Last week we started off in the middle of the Dark Knight trilogy, so I thought we’d bookend it the next two weeks.  This scene, most often called The Will to Act, showcases Chris Nolan‘s ability as a director to impart motivation and information in massive doses without it ever feeling like it’s shoved down the audience’s throat.  In four minutes you go from Bruce Wayne flashing back to how he felt after his parents’ funeral, to a nearly completely trained Batman.  The hows, wheres and whys of many of Batman’s tactics are imparted with a matter-of-fact logic, and the framing device is a sword fight.  The sword fight on the ice.

Two behind the scenes notes on this.  The scene was shot in Iceland on a real lake that was thawing as the crew shot it.  The day after filming, all that ice was gone.  Also, in the campfire that ends the scene (which in retrospect offers a whole lot of information relevant to Dark Knight Rises) Ras tells a shivering, arm rubbing Bruce to “warm his core and his body would take care of the rest”.  Christopher Nolan has said he feels awful about that because he completely made it up and he’s lain awake many a night wondering how many Boy Scouts or campers he’s condemned to hypothermia just because he thought a line sounded cool.

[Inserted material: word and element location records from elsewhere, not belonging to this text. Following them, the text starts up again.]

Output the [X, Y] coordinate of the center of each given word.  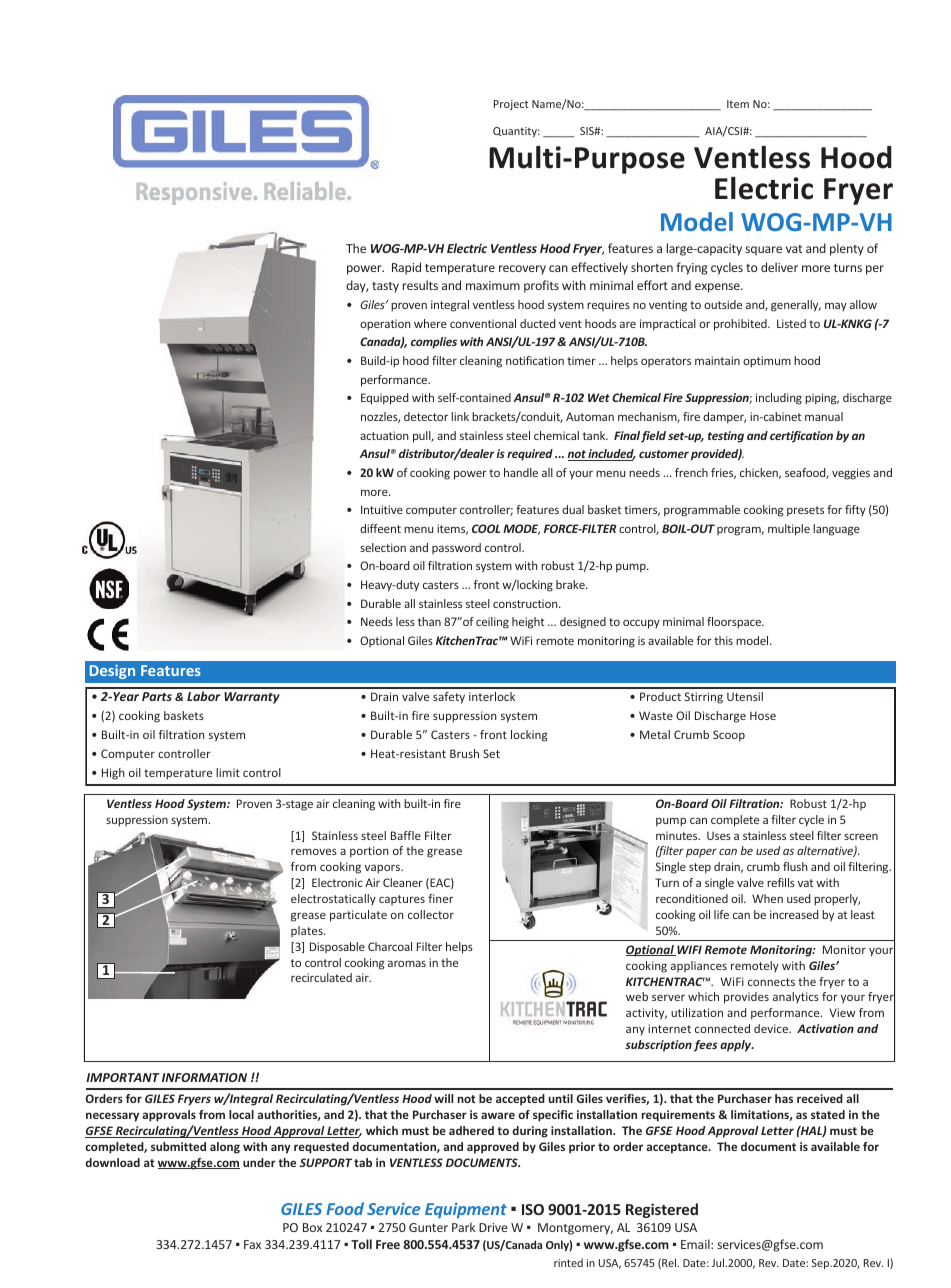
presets [805, 511]
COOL [486, 528]
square [763, 251]
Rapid [406, 268]
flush [795, 866]
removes [314, 851]
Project [511, 105]
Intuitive [382, 509]
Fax [252, 1244]
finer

Christian Bale in Batman Begins

My Favorite Scene: The Dark Knight (2008) “The Interrogation”

This is quite possibly one of my five favorite scenes period.  It’s an actor’s master class from Heath Ledger and Christian Bale.  For the six of you who may not have seen TDK (WHY??), this takes place when the Joker’s men have captured Harvey Dent and his fiancee Rachel Dawes.  As a comic fan, this is the purest distilled essence of the Joker vs. Batman dynamic you will find in any medium.  I’ve watched it hundreds of times and it’s still magnificent.